The simplest way to code an email sending routine looks something like this:

Get a javax.mail.Session instance
Get a javax.mail.Transport instance from the Session
Construct a javax.mail.internet.MimeMessage instance
Set some fields on the message: from, subject, body. (Setting the body may involve reading a template from a file and interpolating values.)
Set the recipients' Addresses on the message
Ask the Transport to send the message
Close the Transport
Discard the Session

This goes into a servlet, a controller, or a stateless session bean, depending on which MVC framework or JEE architecture blueprint you're using.

There are two big problems here. (Actually, there are three, but I'm not going to deal with the "one connection per message" issue.)

Request-Handling Threads at Risk

As written, all the work of sending the email happens on the request-handling thread that's also responsible for generating the response page. Even on a sunny day, that means you're spending some precious request-response cycles on work that doesn't help build the page.

You should always look at a call out to an external server with suspicion. Many of them can execute asynchronously to page generation. Anything that you can offload to a background thread, you should offload so the request-handler can get back in the pool sooner. The user's experience will be better, and your site's capacity will be better, if you do.

Also, keep in mind that SMTP servers aren't always 100% reliable. Neither are the DNS servers that point you to them. That goes double if you're connecting to some external service. (And please, please don't even tell me you're looking up the recipient's MX record and contacting the receiving MTA directly!)

If the MTA is slow to accept your connection, or to process the email, then the request-handling thread could be blocked for a long time: seconds or even minutes. Will the user wait around for the response? Not likely. He'll probably just hit "reload" and double-post the form that triggered the email in the first place.

Poor Error Recovery

The second problem is the complete lack of error recovery. Yes, you can log an exception when your connection to the MTA fails. But that only lets the administrator know that some amount of mail failed. It doesn't say what the mail was! There's no way to contact the users who didn't get their messages. Depending on what the messages said, that could be a very big deal.

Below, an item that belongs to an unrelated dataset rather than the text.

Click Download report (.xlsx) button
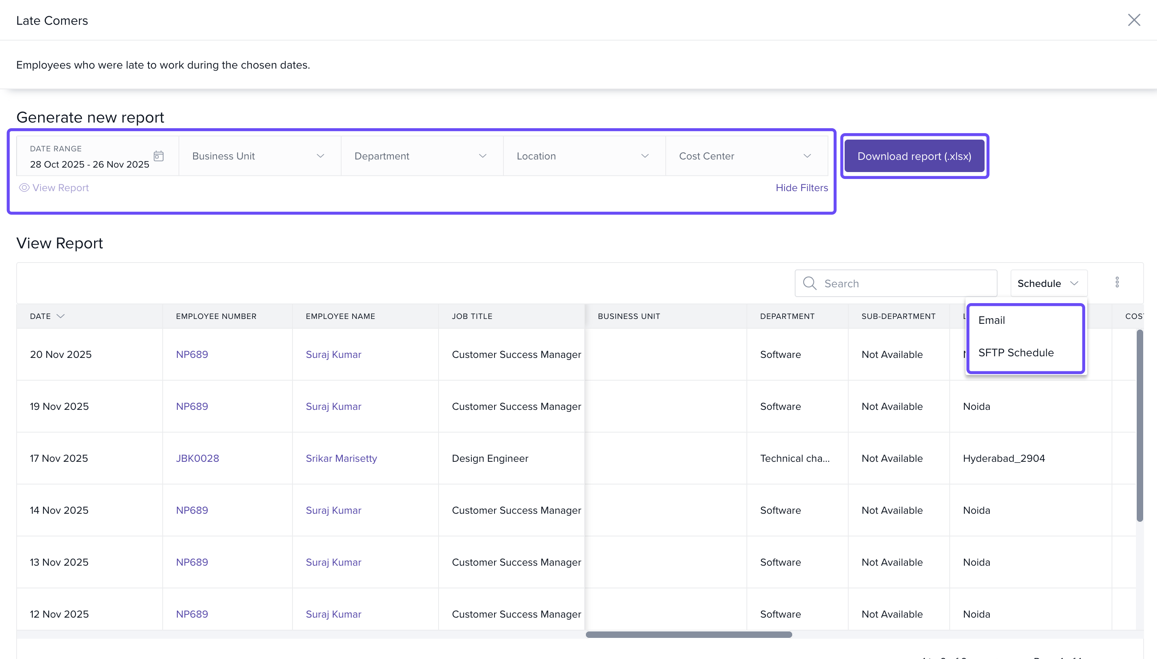 (x=914, y=156)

At a minimum, you'd like to be able to detect and recovery from interruptions at the MTA---scheduled maintenance, Windows patching, unscheduled index rebulids, and the like. Even if "recovery" means someone takes the users' info from the log file and types in a new message on their desktops, that's better than nothing.

A Better Way

The good news is that there's a handy way to address both of these problems at once. Better still, it works whether you're dealing with internal SMTP based servers or external XML-over-HTTP bulk mailers.

Whenever a controller decides it's time to reach out and touch a user through email, it should drop a message on a JMS queue. This lets the request-handling thread continue with page generation immediately, while leaving the email for asynchronous processing.

You can either go down the road of message-driven beans (MDB) or you can just set up a pool of background threads to consume messages from the queue. On receipt of a message, the subscriber just executes the same email generation and transmission as before, with one exception. If the message fails due to a system error, such as a broken socket connection, the message can just go right back onto the message queue for later retry. (You'll probably want to update the "next retry time" to avoid livelock.)

Better Still

If you have a cluster of application servers that can all generate outbound email, why not take the next step? Move the MDBs out into their own app server and have the message queues from all the app servers terminate there? (If you're using pub-sub instead of point-to-point, this will be pretty much transparent.) This application will resemble a message broker... for good reason. It's essentially just pulling messages in from one protocol, transforming them, then sending them out over another protocol.

The best part? You don't even have to write the message broker yourself. There are plenty of open-source and commercial alternatives.

Summary

Sending email directly from the request-handling thread performs poorly, creates unpredictable page latency for users and risks dropping their emails right on the floor. It's better to drop a message in a queue for asynchronous transformation by a message broker: it's faster, more reliable, and there's less code for you to write.